Above all, he dreamed of being famous, a dream that carried him from the shores of the southern islands to the streets of Tokyo in search of his big break. Serving pizza — his part-time gig at a mediocre family restaurant — was only a pit stop on the road to something bigger.
Tamaki’s earliest pizza memory from his childhood comes from Shakey’s, one of the first big pizza chains to land in Japan, where 880 yen — about $8 — got you all the pizza you could eat. But he doesn’t remember much about the actual pizza. “What I remember is the balloon they’d give kids after the meal.”

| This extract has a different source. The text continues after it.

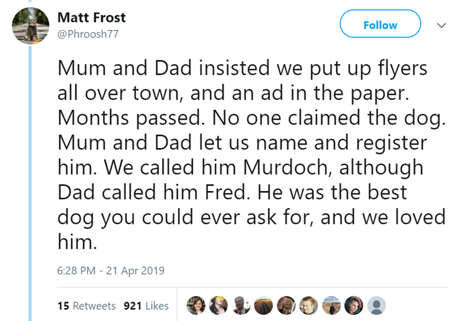
Task: Open the Matt Frost display name link
Action: coord(91,18)
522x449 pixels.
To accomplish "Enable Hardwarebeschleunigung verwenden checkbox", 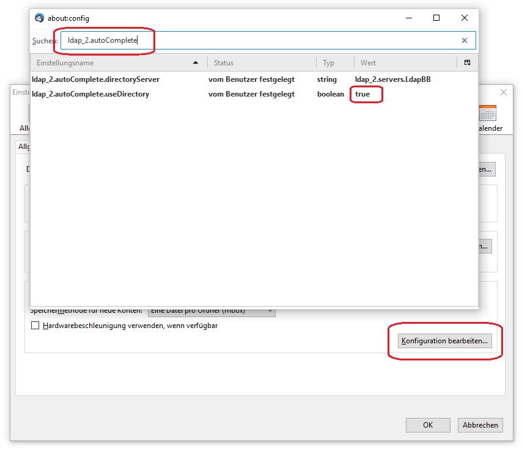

And yet, here he is in front of me, a 39-year-old man who spent the better part of two decades not really caring all that much about pizza, making some of the most delicious pizzas I’ve ever eaten.
First, a pizza marinara, the original pizza, and still the measuring stick by which all serious pizzaioli should be judged. Tamaki’s marinara — the concentrated warmth of the tomatoes, the floral punch of baked oregano, the garlic sliced so thin it nearly liquefies into the pizza — could make a Neapolitan’s toes curl.
Next, a riff on a margherita, made with cherry tomatoes and smoked mozzarella, a pizza so pregnant with possibilities that its inventor blessed it with his own name: the Tamaki.
Finally, the Bismarck, a composition of shaved button mushrooms and house-made sausage crowned with an egg from a pampered hen, which bakes up in the oven like the rising sun. I tear off pieces of the leopard-spotted crust and dip it directly into the miasma of rendered sausage fat and molten yolk.